Staff told us they felt they were able to speak up, however they were not assured action was taken when they did speak up. When we asked senior staff why concerns raised by people and relatives had not been captured or followed up, they were unaware of where these concerns had been recorded.

Whilst some systems were in place for staff to speak up, we did not always see evidence the concerns they raised had been followed up or addressed. Concerns raised by people and relatives were not captured or recorded effectively.

Workforce equality, diversity and inclusion

Score: 2

We did not look at Workforce equality, diversity and inclusion during this assessment. The score for this quality statement is based on the previous rating for Well-led.

Governance, management and sustainability

Score: 1

Staff told us that the numerous changes in leadership impacted on their morale. The leadership team did not have a clear understanding of their roles and responsibilities about incidents and safeguarding reporting or responding to concerns raised by people and relatives.

The provider failed to ensure there were robust audit and governance arrangements in place to proactively, effectively monitor and identify short falls in the service. This includes identifying where improvements to quality and safety could be made to minimise risks for service users, staff and others. Improvements were needed to the quality and experience for people using the service. There was minimal evidence of learning from incidents, reflective practice or service improvement, as a result people continued to be at potential risk of harm.

Partnerships and communities

Score: 1

People and relatives were positive about staff working with other professionals involved in their care. A relative told us, “The nurse always discusses changes to [family members] medicines with me, the SALT are involved, we had a review from the epilepsy nurse recently and I know the medicine doses.” However, people told us of incidents where further referrals should have been made to relevant agencies which did not demonstrate an open and transparent culture. People's care and treatment was not always managed effectively or concerns escalated in a timely way.

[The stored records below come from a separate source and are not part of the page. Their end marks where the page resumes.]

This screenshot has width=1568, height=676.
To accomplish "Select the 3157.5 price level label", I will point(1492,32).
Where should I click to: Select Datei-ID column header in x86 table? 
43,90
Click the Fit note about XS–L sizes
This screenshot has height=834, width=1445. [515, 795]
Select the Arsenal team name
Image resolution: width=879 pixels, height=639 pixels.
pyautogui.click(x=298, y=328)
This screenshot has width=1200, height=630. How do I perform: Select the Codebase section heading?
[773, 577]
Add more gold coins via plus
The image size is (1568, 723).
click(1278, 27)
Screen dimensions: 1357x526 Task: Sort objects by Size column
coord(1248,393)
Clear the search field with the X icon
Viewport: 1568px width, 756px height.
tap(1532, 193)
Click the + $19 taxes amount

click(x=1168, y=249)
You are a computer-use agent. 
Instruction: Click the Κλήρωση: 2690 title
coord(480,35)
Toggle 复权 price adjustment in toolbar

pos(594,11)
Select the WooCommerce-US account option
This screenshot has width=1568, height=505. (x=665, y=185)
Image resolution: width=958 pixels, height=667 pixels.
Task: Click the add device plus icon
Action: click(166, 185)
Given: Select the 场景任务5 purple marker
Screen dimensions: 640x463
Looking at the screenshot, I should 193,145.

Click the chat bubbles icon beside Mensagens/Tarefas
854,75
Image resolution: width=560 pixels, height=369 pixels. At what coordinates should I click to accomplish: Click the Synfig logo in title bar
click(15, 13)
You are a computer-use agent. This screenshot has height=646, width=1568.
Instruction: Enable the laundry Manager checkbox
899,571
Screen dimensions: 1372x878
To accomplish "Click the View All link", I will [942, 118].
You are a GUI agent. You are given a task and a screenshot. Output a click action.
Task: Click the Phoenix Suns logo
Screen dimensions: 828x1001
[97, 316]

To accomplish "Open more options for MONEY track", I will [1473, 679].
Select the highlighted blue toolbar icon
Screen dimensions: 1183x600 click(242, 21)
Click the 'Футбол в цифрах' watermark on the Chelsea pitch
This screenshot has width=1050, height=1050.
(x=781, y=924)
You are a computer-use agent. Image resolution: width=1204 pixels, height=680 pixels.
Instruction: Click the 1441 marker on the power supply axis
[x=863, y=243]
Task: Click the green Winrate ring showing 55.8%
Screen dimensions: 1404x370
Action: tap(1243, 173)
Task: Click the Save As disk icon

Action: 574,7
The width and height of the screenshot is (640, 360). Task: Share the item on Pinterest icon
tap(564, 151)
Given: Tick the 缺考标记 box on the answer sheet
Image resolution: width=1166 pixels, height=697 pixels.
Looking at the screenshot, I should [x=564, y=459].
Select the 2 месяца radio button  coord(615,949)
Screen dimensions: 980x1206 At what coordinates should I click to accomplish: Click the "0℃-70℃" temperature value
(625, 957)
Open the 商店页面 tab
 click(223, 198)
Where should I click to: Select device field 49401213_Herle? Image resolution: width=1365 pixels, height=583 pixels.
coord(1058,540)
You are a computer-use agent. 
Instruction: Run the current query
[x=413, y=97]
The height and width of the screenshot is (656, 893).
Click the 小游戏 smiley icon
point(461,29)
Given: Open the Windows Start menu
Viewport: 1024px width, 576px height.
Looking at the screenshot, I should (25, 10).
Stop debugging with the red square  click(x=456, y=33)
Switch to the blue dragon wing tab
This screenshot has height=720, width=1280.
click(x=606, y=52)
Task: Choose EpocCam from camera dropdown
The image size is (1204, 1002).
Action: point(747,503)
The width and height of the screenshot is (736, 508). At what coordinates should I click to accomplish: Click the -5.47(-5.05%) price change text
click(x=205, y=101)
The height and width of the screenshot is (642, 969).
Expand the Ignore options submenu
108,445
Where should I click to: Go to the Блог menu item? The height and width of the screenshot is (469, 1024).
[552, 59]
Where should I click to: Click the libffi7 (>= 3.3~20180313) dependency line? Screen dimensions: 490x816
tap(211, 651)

There was little evidence of leaders engaging with people, communities and partners to share learning with each other and improve practice.

Concerns had been identified by visiting professionals who had escalated these to the local authority. The local authority were currently working with the service in relation to all concerns raised.

Monitoring processes in place to reduce risks to people were not being reviewed effectively. This meant there was a risk of deterioration in people’s physical health which may not be identified in a timely way delaying appropriate referrals to other healthcare professionals. Whilst the service had a weekly visit from the GP, they were reliant on staff to provide accurate information.

Learning, improvement and innovation

Score: 1

The turnover of leadership at the service meant the approach to ensure improvements happen had been ineffective. Staff told us they had minimal opportunities to discuss their progress or discuss their work. One staff member told us, “I have asked continuously to do an additional qualification, I keep getting told it is in the pipeline, I want to develop my skills.”

There was no evidence of embedding learning and making improvements. Following the assessment the provider recognised the need for improvement and told us they had begun this process. A service improvement plan was in place and the senior leadership team would be monitoring this.